Based on these results, chromosomal breakage analysis with mitomycin C was performed using peripheral blood, and the results demonstrated 48 chromatid breaks, as well as triradial formation (counted as two breaks and added to the break number) in 50 analyzed cells (Fig. 1A). This result supported FA diagnosis. Treatment with danazol (200 mg daily) was initiated for two months. The patient subsequently underwent a bone marrow aspiration and biopsy as a pre-hematopoietic stem cell transplantation workup. The bone marrow aspirate was dilute and unsuitable for evaluation. The flow cytometric results were non-specific and showed a blast population of 4%. Cytogenetic analysis of bone marrow culture showed 45,XY,der(1)t(1;1) (p36;q10),-7[18]/46XY[2] (Fig. 1B). The bone marrow biopsy was hypercellular with a remarkable number of non-lobulated and hypolobulated micromegakaryocytes in a background of dysplastic hematopoietic cells (especially in myeloid cells, presenting as hypogranularity, hypolobulation, and decreased maturation of the late myeloid series) and fibrosis (Fig. 2A and B). Immunohistochemistry confirmed the nature of the megakaryocytes based on the positive cytoplasmic reaction of these cells with factor VIII-related antigen (Fig. 2C). The number of blasts was estimated at approximately 4%–5% by CD34 staining (Fig. 2D).

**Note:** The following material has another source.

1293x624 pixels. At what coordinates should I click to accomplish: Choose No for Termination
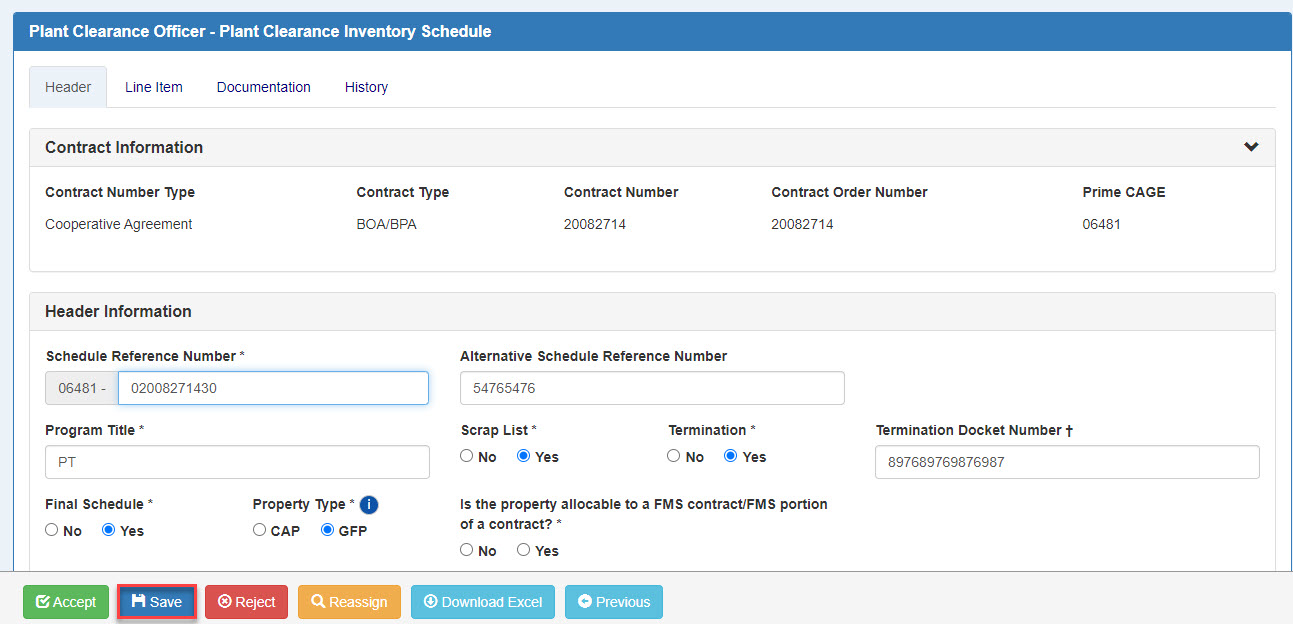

MDS in FA patients represents multilineage dysplasia with or without excess blasts [6]. MDS with fibrosis (MDS-F) is not a specific subgroup and occurs in 10%–15% of MDS patients, with an aggressive clinical course irrespective of excess blasts [7, 8].
Cytogenetic abnormalities in MDS differ in the presence or absence of background FA. Common cytogenetic abnormalities in FA-MDS are gain of 1q, gain of 3q, and deletion/monosomy of 7q/7. Recurrent cytogenetic abnormalities in non-FA-MDS include gain of chromosome 8, loss of chromosome 7, deletion of 5q, deletion of 20q, loss of Y chromosome, and isochromosome 17. Thus, the presence of 1q and 3q gain in a patient with MDS should raise the possibility of unknown underlying FA and prompt a diagnostic work-up [1].
According to a recent review, chromosome 1q gain in the form of der(1)t(1;1)(p36;q11-32) has been described only rarely in the literature (34 cases) in association with myeloid malignancies (14 AMLs and only two MDSs), lymphoid malignancies, and plasma cell neoplasms. It has a mild male tendency (male to female ratio = 1.4 to 1) and confers a poor prognosis in hematologic neoplasms owing to 1p36/PRDM rearrangement and unbalanced translocation, which may be the result of genomic instability [5, 9]. Additional cytogenetic abnormalities in these cases include chromosome 5 and/or 7 deletions (in AML), Philadelphia chromosome (in chronic myeloid leukemia and acute lymphoblastic leukemia), and a very complex karyotype. The two cases of MDS with der(1)t(1;1)(p36;q11-32) were not related to FA [5].
Finally, der(1)t(1;1)(p36;q10) should be considered a rare 1q gain variant in MDS and should prompt a work-up for FA. Its prognostic value in FA-MDS warrants further study including more cases with this variant as the sole abnormality without any additional cytogenetic aberrations.